→ Written request: Put the rows below into a Markdown table with the columns Number and Entry, starting with the line that contains "659x1340 pixels." and going on through the end of the rows. Give each line its own number, skip blank lines, and leave the pictures out.

→ Data lines:
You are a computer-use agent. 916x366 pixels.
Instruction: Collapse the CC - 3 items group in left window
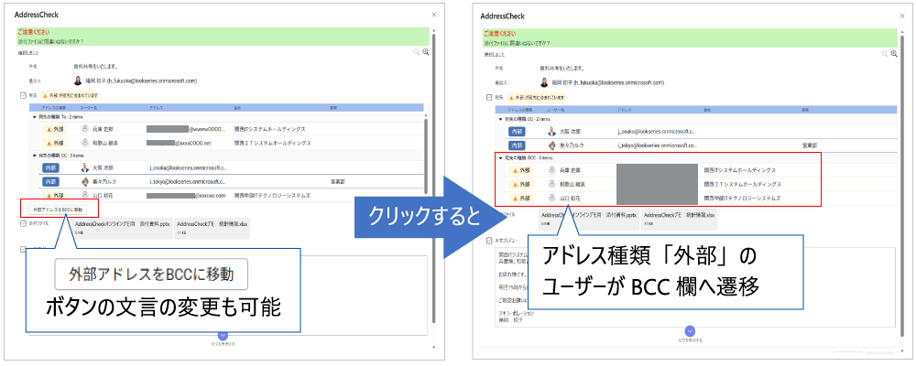pyautogui.click(x=35, y=156)
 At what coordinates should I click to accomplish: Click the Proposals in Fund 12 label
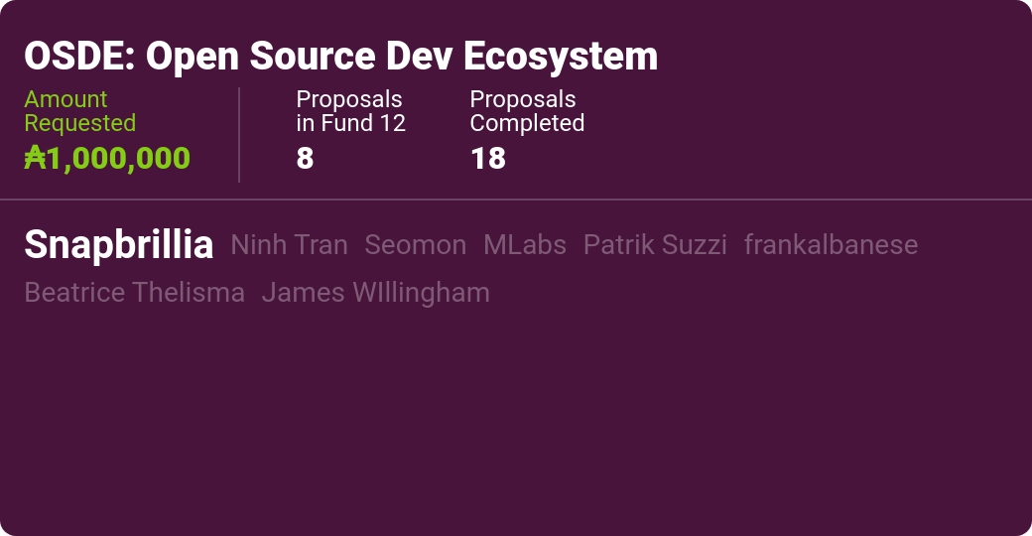click(x=351, y=110)

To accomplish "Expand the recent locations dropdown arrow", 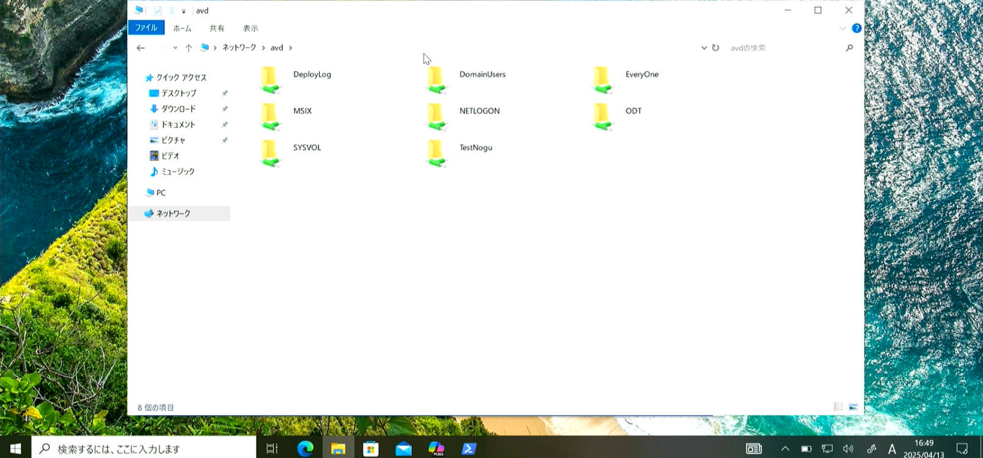I will tap(175, 48).
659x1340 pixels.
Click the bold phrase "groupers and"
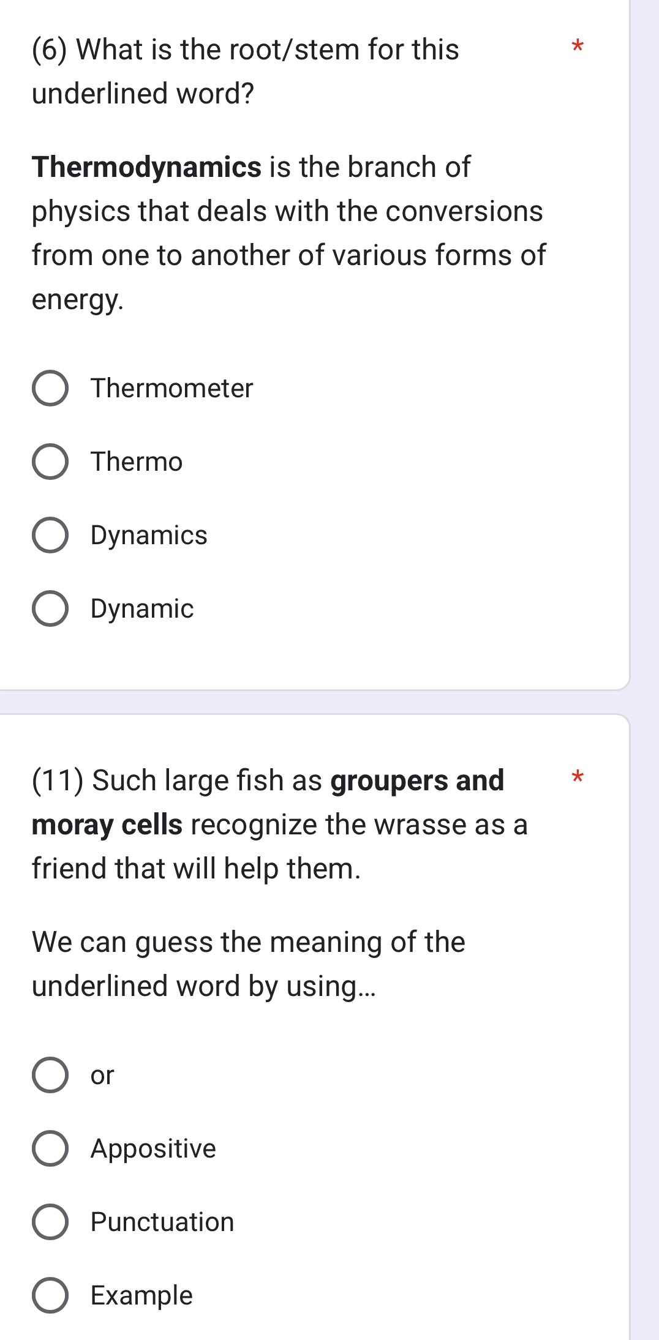point(417,780)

→ Exercise response:
| Number | Entry |
|---|---|
| 1 | 659x1340 pixels. |
| 2 | Click the bold phrase "groupers and" |
| 3 | point(417,780) |